- **Your instructions**
A word-for-word copy is needed of the line containing "This screenshot has height=637, width=1568." and every line after it through the end of the records below, leaving out all pictures.

Segment Start: Available records

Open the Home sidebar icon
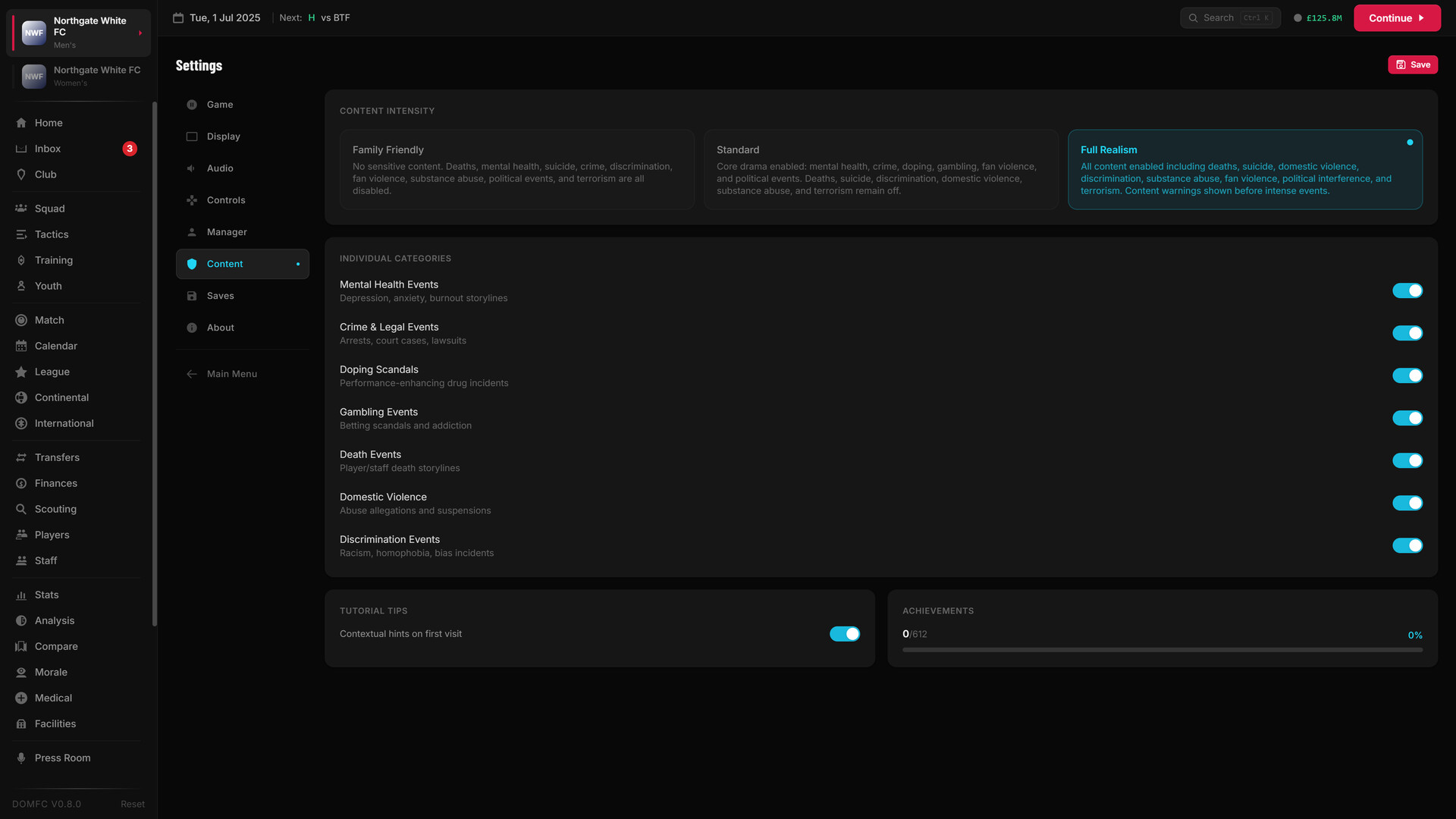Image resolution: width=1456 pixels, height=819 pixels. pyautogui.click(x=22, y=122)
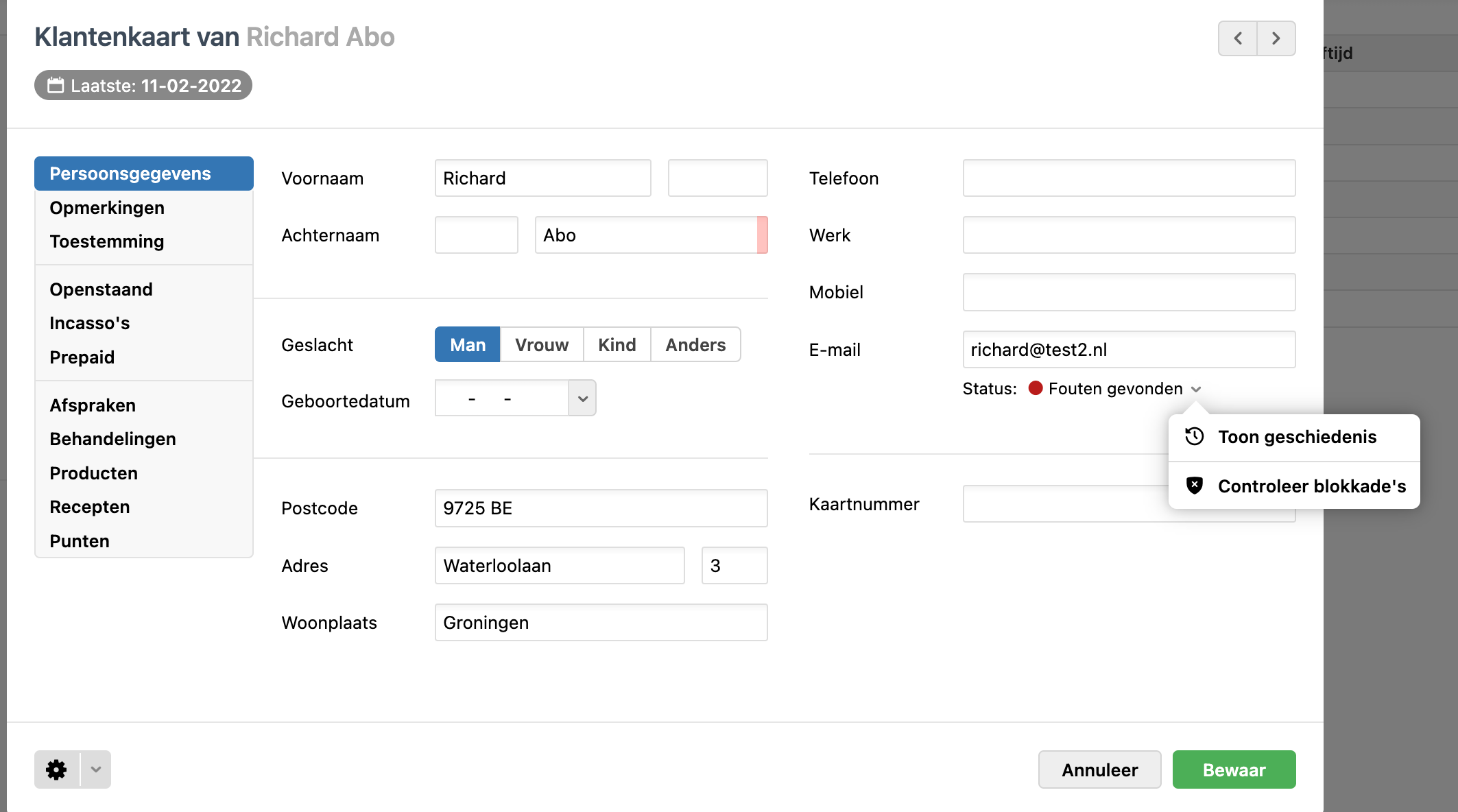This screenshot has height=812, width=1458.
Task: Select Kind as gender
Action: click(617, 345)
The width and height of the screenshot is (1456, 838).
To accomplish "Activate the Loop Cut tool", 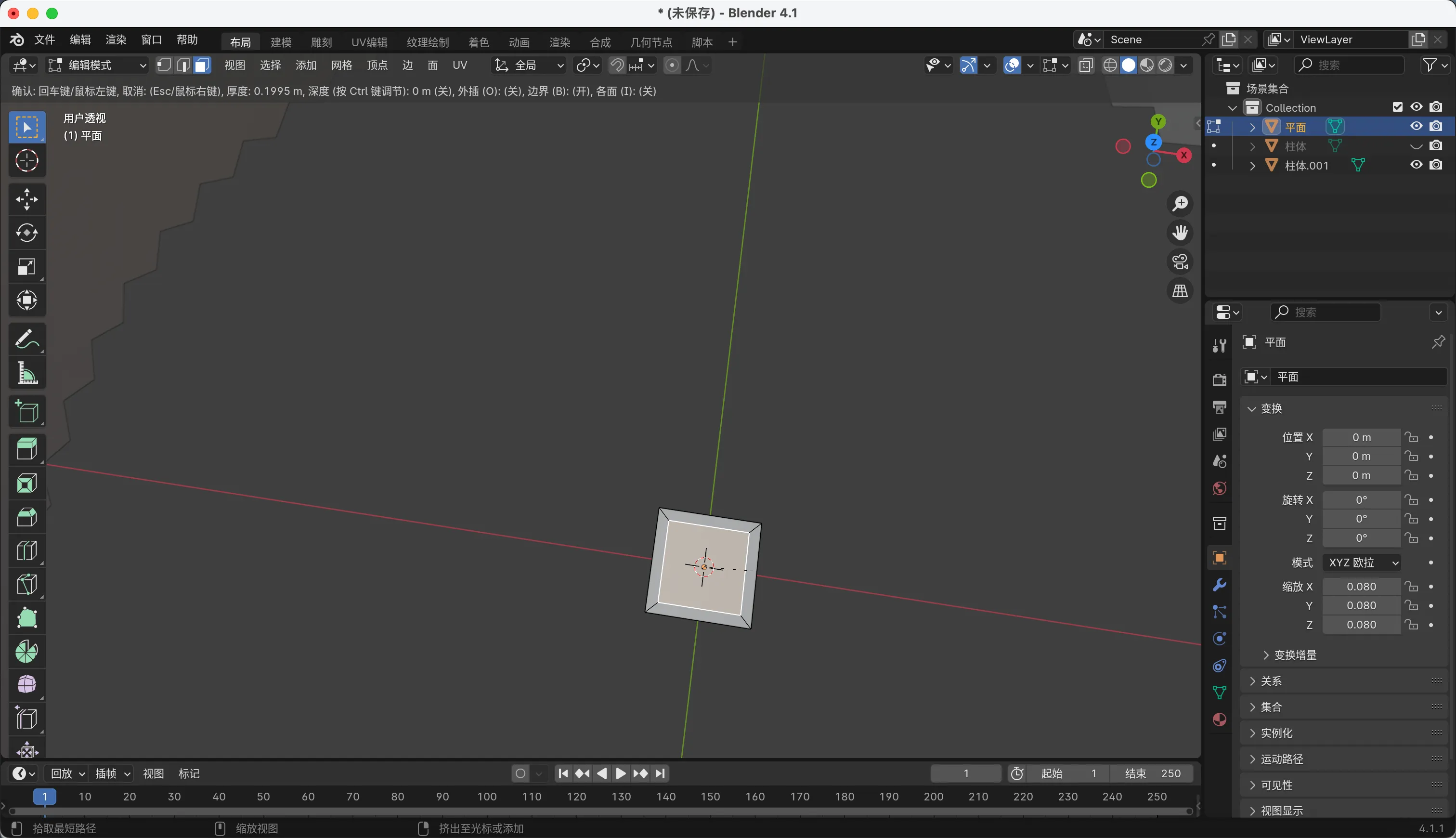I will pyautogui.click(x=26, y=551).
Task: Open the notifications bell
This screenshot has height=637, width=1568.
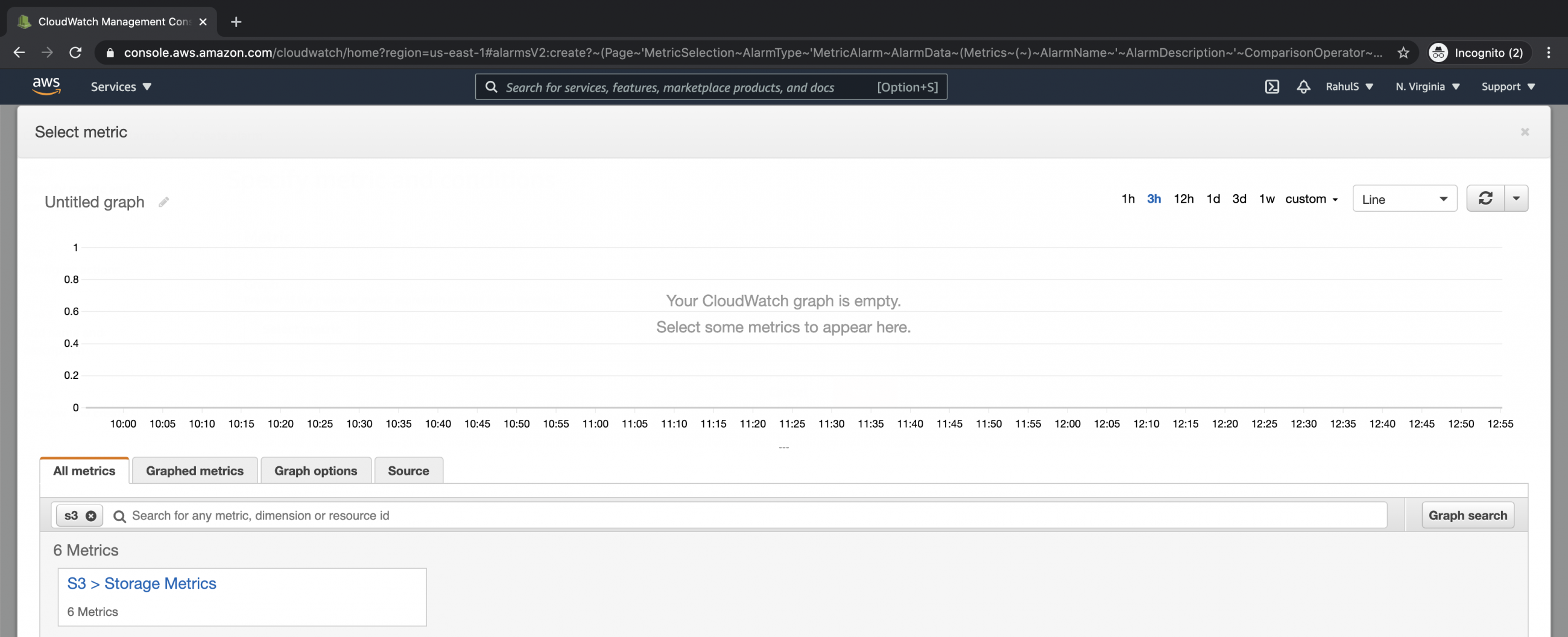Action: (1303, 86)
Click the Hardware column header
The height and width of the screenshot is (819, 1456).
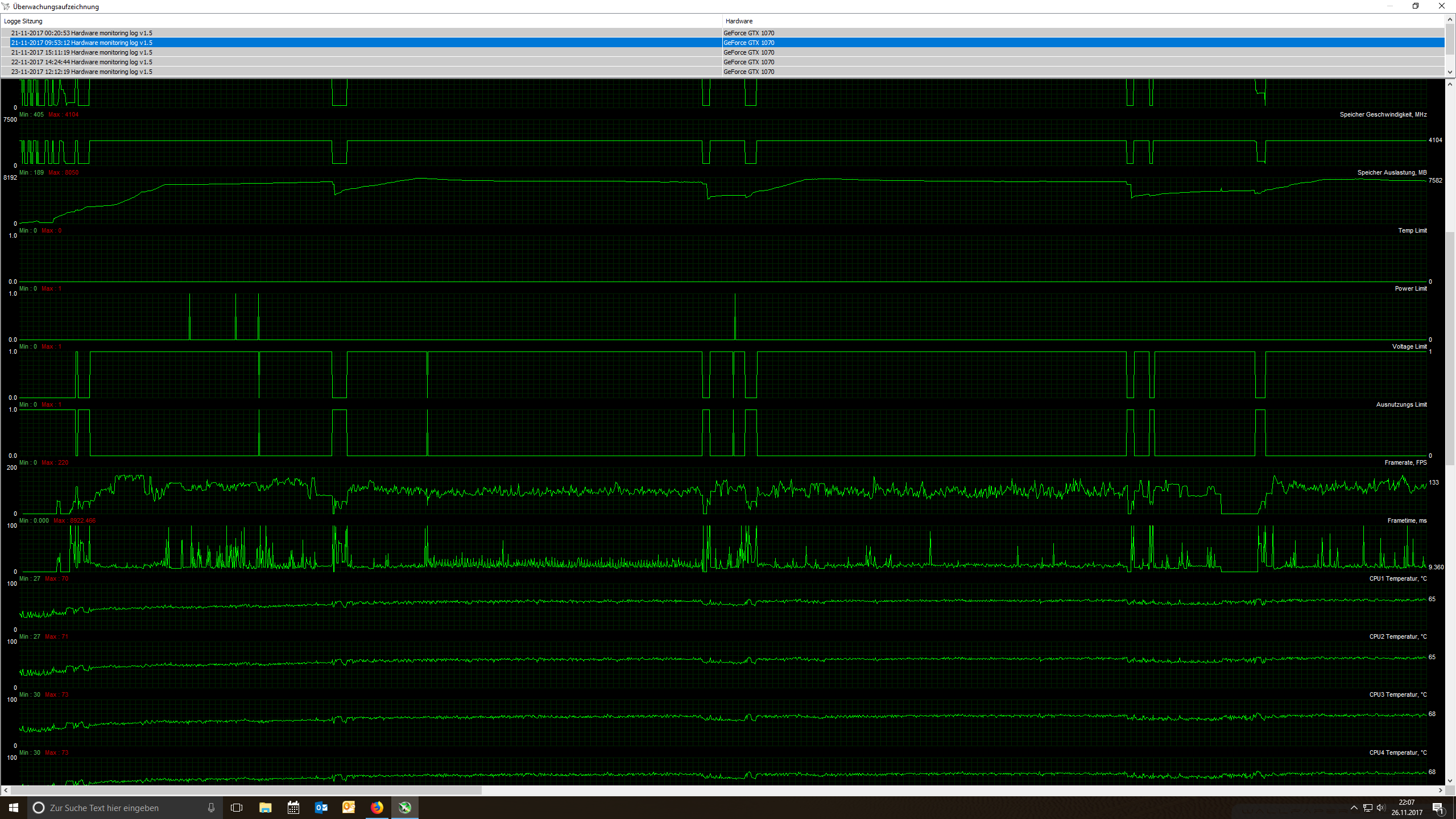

Segment End: Available records

- **Output for this task**
This screenshot has height=637, width=1568.
Action: (1303, 86)
Click the Hardware column header
The height and width of the screenshot is (819, 1456).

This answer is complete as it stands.